I didn't know where I was going, but it seemed important that I get there, important enough for me to climb straight up a rock wall, alone, without any ropes or protection of any kind.

I didn't know the nature of the "baggage" I was carrying in my backpack, but I knew it had to come wherever I was going. I was responsible for it with my life.

But most importantly: I was not afraid.

Upon waking from this dream I lay in bed for quite some time thinking about this virtual experience birthed by my subconscious metaphor machine. I came to the conclusion that my unconscious mind wanted to show me a glimpse of my best self, the version of Dick Sloane I always aspire to be but which I all too often fall short of.

I admit with some shame that I have typically spent far too much of my mental energy managing my baser instincts, hoping that the better angels of my nature will prevail in the battle for my heart, mind and mouth. I have gotten better though I am not yet Superior.

There's always tomorrow though. Which is why I always "welcome it as the very best day of all," as Seneca exhorts.

Because every day has the potential to be the best day of all, even when things appear bleakest. Even when something unexpected or annoying or uncomfortable or even awful happens, something that wasn't part of the script but which forces a reckoning you cannot ignore. These are the challenging times that beget growth, that mold our character, that enable us to endure. When you can feel gratitude for such opportunities you know that you have become Superior.
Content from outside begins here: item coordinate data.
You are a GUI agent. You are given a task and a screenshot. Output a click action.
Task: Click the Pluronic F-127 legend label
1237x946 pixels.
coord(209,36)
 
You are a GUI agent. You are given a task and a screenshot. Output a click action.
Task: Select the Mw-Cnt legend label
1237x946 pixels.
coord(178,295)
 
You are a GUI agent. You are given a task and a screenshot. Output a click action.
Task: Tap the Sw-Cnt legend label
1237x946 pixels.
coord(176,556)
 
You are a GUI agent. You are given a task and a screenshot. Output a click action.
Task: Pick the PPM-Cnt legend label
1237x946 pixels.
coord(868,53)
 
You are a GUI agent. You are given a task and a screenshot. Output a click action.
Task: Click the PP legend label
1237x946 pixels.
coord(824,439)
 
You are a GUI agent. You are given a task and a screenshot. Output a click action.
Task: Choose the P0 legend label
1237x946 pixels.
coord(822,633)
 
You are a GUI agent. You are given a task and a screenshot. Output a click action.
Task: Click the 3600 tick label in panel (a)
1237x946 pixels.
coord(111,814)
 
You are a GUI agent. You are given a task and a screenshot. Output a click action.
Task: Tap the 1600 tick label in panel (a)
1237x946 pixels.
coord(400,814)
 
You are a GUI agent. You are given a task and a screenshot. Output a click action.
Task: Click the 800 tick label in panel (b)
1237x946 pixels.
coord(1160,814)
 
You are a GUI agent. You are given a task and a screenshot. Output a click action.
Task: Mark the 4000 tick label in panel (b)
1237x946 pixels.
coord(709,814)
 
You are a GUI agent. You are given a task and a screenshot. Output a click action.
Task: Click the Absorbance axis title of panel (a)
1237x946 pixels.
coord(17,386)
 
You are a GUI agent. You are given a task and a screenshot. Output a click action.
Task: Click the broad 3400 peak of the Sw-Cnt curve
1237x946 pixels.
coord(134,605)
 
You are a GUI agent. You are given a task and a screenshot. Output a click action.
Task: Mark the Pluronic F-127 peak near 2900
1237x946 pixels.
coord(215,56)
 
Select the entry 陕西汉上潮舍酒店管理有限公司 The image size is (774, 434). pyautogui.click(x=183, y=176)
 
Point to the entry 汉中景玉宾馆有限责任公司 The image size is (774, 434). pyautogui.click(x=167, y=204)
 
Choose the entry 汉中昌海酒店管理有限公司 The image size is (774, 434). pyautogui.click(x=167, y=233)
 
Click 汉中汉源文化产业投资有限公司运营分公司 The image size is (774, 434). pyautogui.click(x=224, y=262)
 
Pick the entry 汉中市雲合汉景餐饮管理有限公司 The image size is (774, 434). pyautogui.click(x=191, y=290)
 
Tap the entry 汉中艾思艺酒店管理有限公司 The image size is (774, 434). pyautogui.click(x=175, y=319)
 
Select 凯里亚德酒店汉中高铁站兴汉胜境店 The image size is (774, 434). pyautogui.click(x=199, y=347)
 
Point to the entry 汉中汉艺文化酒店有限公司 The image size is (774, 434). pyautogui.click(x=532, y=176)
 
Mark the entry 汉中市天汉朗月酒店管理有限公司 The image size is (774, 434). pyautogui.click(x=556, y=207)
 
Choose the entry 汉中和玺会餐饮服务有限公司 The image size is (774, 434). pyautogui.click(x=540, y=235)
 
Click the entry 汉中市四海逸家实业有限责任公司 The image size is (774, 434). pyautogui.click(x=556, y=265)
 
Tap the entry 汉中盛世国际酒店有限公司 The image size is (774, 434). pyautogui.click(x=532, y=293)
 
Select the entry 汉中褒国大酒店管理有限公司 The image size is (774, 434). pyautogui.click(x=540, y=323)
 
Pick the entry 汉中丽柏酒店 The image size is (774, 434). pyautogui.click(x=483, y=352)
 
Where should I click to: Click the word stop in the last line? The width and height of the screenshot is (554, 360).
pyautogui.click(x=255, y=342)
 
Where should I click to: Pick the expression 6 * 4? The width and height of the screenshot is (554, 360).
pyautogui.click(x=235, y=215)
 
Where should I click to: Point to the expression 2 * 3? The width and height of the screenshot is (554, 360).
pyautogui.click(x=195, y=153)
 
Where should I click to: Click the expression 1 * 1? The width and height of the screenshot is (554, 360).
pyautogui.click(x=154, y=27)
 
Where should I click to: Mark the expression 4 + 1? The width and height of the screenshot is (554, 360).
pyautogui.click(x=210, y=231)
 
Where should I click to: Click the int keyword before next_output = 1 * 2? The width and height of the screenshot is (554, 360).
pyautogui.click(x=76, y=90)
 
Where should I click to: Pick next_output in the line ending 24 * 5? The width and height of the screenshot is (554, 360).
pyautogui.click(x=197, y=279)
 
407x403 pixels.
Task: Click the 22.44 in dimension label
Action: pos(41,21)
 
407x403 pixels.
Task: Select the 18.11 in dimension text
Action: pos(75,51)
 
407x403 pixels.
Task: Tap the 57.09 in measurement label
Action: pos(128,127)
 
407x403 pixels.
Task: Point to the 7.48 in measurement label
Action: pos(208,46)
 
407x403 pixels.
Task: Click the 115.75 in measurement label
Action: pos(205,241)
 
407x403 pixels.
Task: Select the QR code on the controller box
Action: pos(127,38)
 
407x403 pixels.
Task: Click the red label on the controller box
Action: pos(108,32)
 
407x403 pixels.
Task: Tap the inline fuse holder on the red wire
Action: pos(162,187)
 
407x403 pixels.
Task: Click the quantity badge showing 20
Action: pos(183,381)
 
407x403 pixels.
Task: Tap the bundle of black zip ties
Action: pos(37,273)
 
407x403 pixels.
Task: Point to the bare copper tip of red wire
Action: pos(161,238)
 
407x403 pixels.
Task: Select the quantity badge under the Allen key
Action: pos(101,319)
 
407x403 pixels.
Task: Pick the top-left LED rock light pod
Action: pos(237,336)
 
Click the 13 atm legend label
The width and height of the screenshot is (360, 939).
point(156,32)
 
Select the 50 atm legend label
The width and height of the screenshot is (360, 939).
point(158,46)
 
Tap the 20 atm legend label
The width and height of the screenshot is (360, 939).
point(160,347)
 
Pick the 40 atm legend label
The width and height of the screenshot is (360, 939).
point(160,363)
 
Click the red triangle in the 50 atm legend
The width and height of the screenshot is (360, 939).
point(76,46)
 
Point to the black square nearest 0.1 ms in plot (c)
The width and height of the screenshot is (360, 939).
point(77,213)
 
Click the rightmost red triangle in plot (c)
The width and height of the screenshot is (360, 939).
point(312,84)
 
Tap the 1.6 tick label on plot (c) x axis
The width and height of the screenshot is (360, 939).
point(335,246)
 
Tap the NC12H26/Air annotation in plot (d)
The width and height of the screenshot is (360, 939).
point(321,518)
Everything I've been through during my passage into middle age -- cancer, career stagnation, the end of my marriage and then believing in love again -- prepared me for the ascent of that rock wall. Those singular and life-altering reckonings led me, like a trail of existential bread crumbs, to the base of that cliff. How did I know I was ready for the journey? I didn't, but up I climbed anyway. Fearless, confident, with purpose.

The thing about the wall: I knew that there was only this one chance. There weren't going to be any do-overs or second chances, no changing of the mind. This was where I was, at this specific point in my life, and the only direction available to me was forward. And up. I wasn't thinking about what would come next while up on that wall. There was just the wall, and I knew what I had to do.

This life, the one that we're living right now, is our one chance.

Be bold. Be brave. Take chances. Make mistakes.

Embrace the challenges as they arise, without running away, without hiding. Be prepared to endure pain and maybe even heartbreak. Remember that discomfort is not terminal.

This is the way to become the best version of yourself. This is the way to become Superior.

* I had this dream before I saw Free Solo, the incredible film of Alex Honnold's rope-free climb of Yosemite's El Capitan, but not before I read about it, with much awe, in in the June 2017 issue of National Geographic.